Love and Need: The Life of Robert Frost’s Poetry
Adam Plunkett. Farrar, Straus and Giroux, $35 (512p) ISBN 978-0-374-28208-0
Literary critic Plunkett debuts with a nuanced examination of how a desire for privacy clashed with a need to be known in the poems and life of Robert Frost (1874–1963). The poet often obscured the autobiographical nature of his work, Plunkett argues, suggesting that mourning’s centrality to Frost’s 1912 debut collection, A Boy’s Will (which included poems written shortly after the deaths of Frost’s mother and first child in 1900), only becomes discernible after recognizing how the volume’s structure mirrors Lord Tennyson’s elegiac “spiritual autobiography,” In Memoriam.
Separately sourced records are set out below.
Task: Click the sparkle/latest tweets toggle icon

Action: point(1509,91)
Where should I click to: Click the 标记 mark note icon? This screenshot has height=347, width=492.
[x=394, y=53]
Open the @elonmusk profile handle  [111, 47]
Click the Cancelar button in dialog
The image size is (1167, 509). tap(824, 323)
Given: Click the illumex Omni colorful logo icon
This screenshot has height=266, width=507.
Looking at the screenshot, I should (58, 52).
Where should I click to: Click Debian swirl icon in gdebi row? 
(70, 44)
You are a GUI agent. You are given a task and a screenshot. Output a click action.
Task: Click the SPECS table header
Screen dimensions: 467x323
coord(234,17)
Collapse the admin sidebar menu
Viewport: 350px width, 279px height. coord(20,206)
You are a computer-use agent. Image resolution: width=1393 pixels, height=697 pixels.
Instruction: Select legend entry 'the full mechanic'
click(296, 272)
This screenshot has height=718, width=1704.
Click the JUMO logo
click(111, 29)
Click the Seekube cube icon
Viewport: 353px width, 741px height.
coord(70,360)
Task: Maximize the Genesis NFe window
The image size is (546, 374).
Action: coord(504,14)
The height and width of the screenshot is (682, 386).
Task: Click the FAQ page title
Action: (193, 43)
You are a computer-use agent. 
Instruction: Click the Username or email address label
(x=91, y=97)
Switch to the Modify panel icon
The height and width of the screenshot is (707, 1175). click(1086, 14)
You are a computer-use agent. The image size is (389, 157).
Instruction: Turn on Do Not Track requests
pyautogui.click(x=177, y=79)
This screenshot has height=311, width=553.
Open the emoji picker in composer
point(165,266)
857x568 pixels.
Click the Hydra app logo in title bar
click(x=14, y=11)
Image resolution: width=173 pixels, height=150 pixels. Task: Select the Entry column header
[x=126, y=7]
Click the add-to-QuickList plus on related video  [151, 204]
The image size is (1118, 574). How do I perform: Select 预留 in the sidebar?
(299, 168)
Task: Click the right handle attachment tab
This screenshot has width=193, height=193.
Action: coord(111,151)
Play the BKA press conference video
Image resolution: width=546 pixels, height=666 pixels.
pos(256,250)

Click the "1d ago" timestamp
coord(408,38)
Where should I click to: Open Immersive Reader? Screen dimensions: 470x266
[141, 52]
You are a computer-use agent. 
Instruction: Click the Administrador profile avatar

Frost’s ambivalence over how much of himself to reveal colored his relationship with biographer Lawrance Thompson, Plunkett contends, noting that Frost left only oblique evidence of his decades-long affair with his married secretary, Kathleen Morrison, even as he pleaded with Morrison to allow Thompson to write about their relationship. Plunkett complicates Thompson’s portrayal of Frost as a “monster,” suggesting that Thompson was wrong to interpret Frost’s guilt over his treatment of his wife Elinor, who died in 1938, as anything other than “paranoiac self-doubt.” This is unlikely to settle the debate over Frost’s character, but Plunkett’s thorough account of how Thompson arrived at his damning assessment adds a meaningful contribution to the discourse. A sharp blend of literary analysis and biography, this is sure to spark discussion. Agent: Melanie Jackson, Melanie Jackson Agency. (Feb.)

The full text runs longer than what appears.